───── Teks yang disediakan

Lab.IT dan lab. Hardware yang ber-AC itu tidak selalu di buka, sering saya ngadem didepan ruangan itu untuk menikmati sisa-sisa dinginnya AC dari celah-celah bawah pintunya. Memang, sesekali ruangan itu di buka untuk di bersihkan Office boy sekolah. Isinya memang komputer, tetapi di tutup dengan kain. Kalau dalam perfileman, ini tampak semacam adegan horror yang benda keramatnya di tutup dengan kain putih dan di masukan di dalam ruangan lembab dan gelap. Persis..
Komputer itu sangat disayangkan tidak terjamah oleh kami, menjadi semacam barang pajangan yang perawan. Mereka di penjara seketat mungkin. Di hindarkan dari tangan-tangan yang sudah membayar dan memberinya asupan.
Bahkan saya sempat merasa, betapa beruntungnya office boy sekolah yang lebih sering masuk di ruangan itu ketimbang kami yang sudah menguras uang orang tua membayarnya mahal-mahalan.
Tapi terlepas dari itu, kekurangan dan keterbatasan saya pada bidang saya dalam hal praktek akhirnya membuat saya menjadi pribadi yang mandiri. Saya tidak pernah masalah ketika komputer rumah saya menjadi korban keingintahuan saya terhadap benda-benda keras komputer, karena saya yakin betul komputer yang ada di rumah tidak di beli dengan uang jajan saya. Sumpah deh !! Paling mentok hal terbesar yang terjadi adalah saya bisa membongkarnya dan akan menyerahkan dengan bahagia ke tukang service komputer ketika saya tidak bisa merakitnya seperti semula #Senyumsempurna. Yaah.. ambil positif-nya saja, mungkin rezki tukang service di berikan Tuhan melalui saya. Begitu kira-kira.

──────────
───── Data yang diberikan

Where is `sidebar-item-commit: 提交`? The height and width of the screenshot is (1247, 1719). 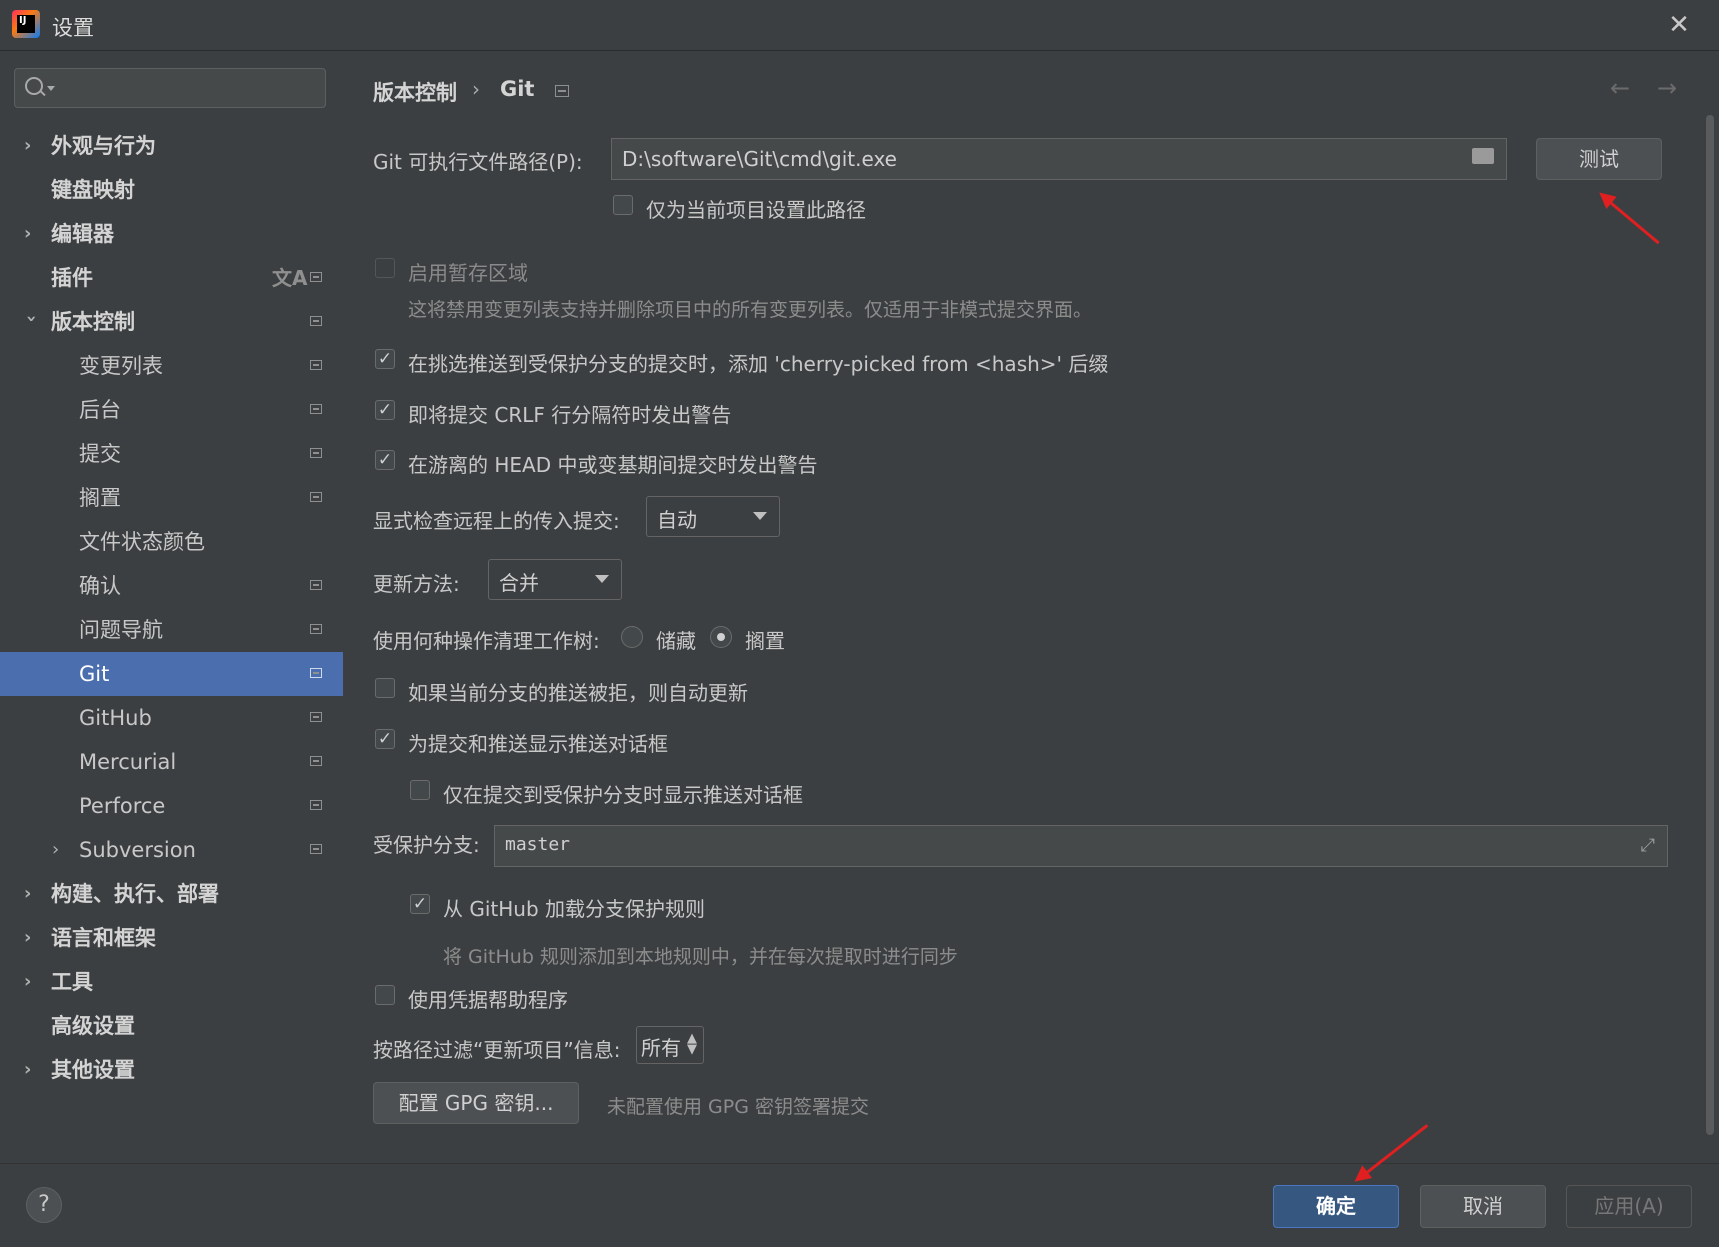 sidebar-item-commit: 提交 is located at coordinates (172, 454).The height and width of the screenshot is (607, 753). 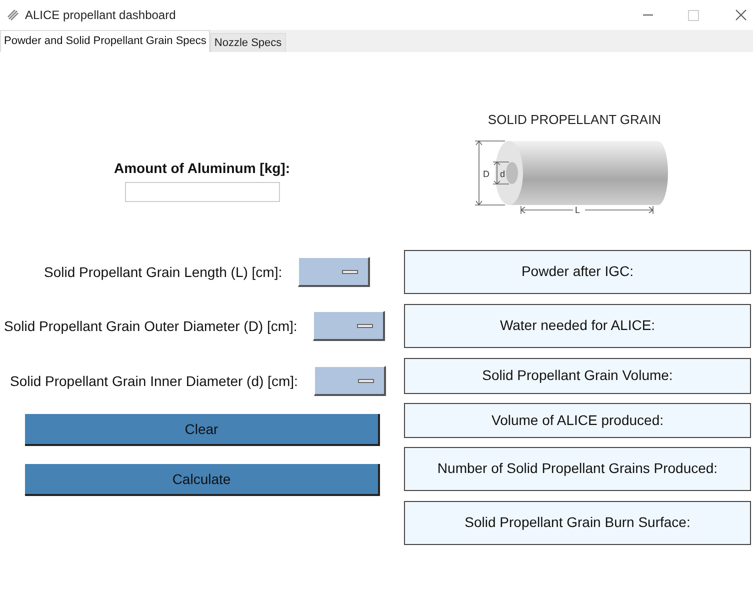 I want to click on result-label: Solid Propellant Grain Volume:, so click(x=578, y=376).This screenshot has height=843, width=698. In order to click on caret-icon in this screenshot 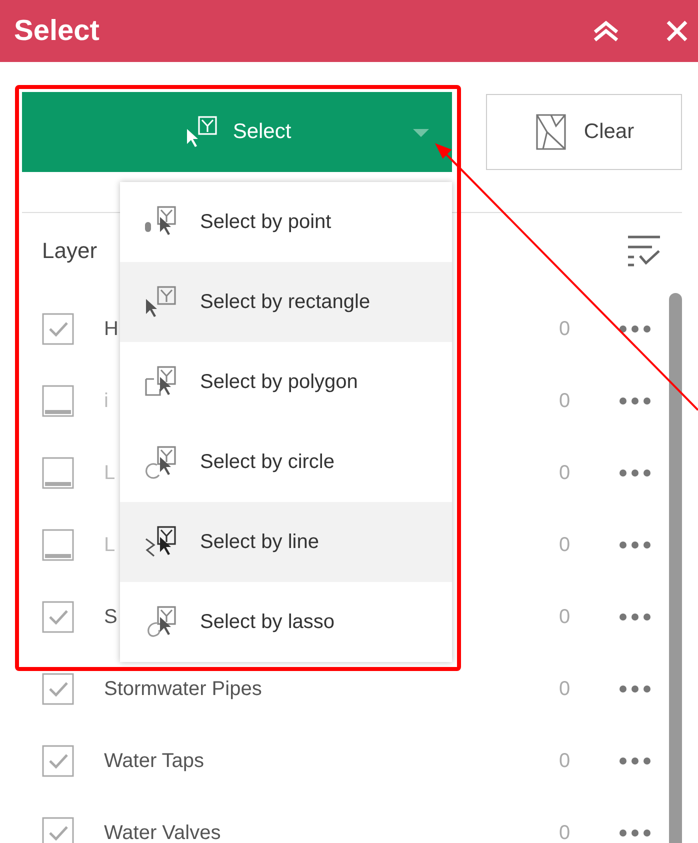, I will do `click(421, 133)`. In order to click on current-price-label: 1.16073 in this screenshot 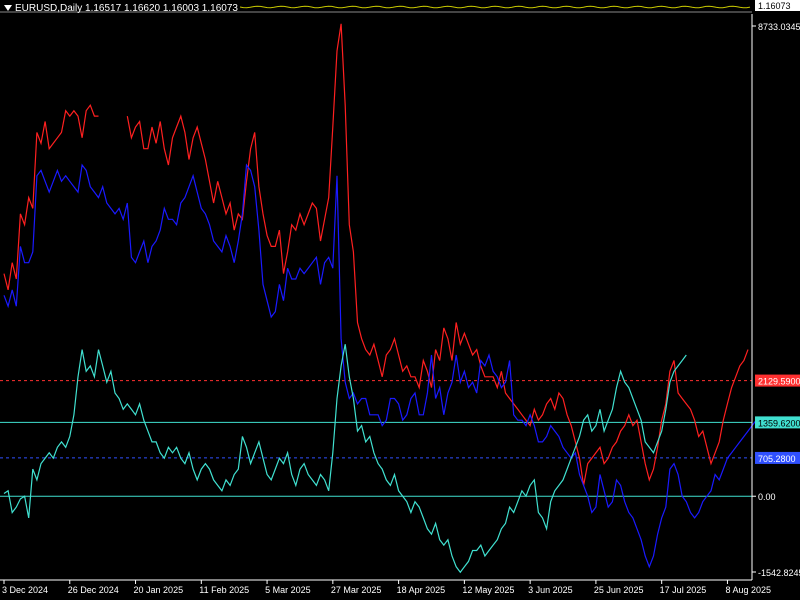, I will do `click(774, 6)`.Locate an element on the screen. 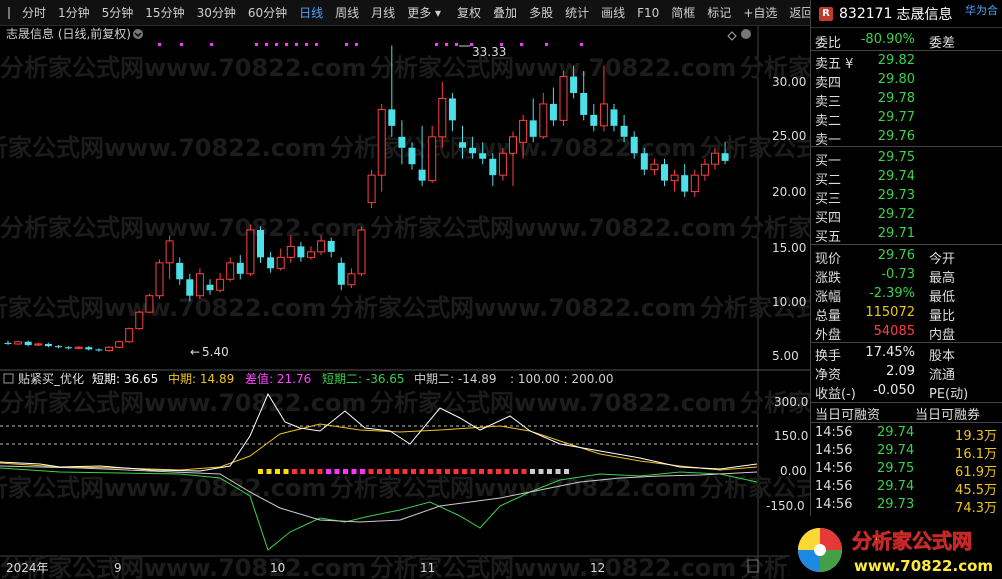 The height and width of the screenshot is (579, 1002). stat-label: 现价 is located at coordinates (828, 260).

──────────

> [Instruksi]: Tuliskan kembali bagian teks tentang lab komputer sekolah yang dimulai pada kata-kata "Komputer itu sangat" dan berhenti setelah "tua membayarnya mahal-mahalan.".

> [Jawaban tertulis]:
Komputer itu sangat disayangkan tidak terjamah oleh kami, menjadi semacam barang pajangan yang perawan. Mereka di penjara seketat mungkin. Di hindarkan dari tangan-tangan yang sudah membayar dan memberinya asupan.
Bahkan saya sempat merasa, betapa beruntungnya office boy sekolah yang lebih sering masuk di ruangan itu ketimbang kami yang sudah menguras uang orang tua membayarnya mahal-mahalan.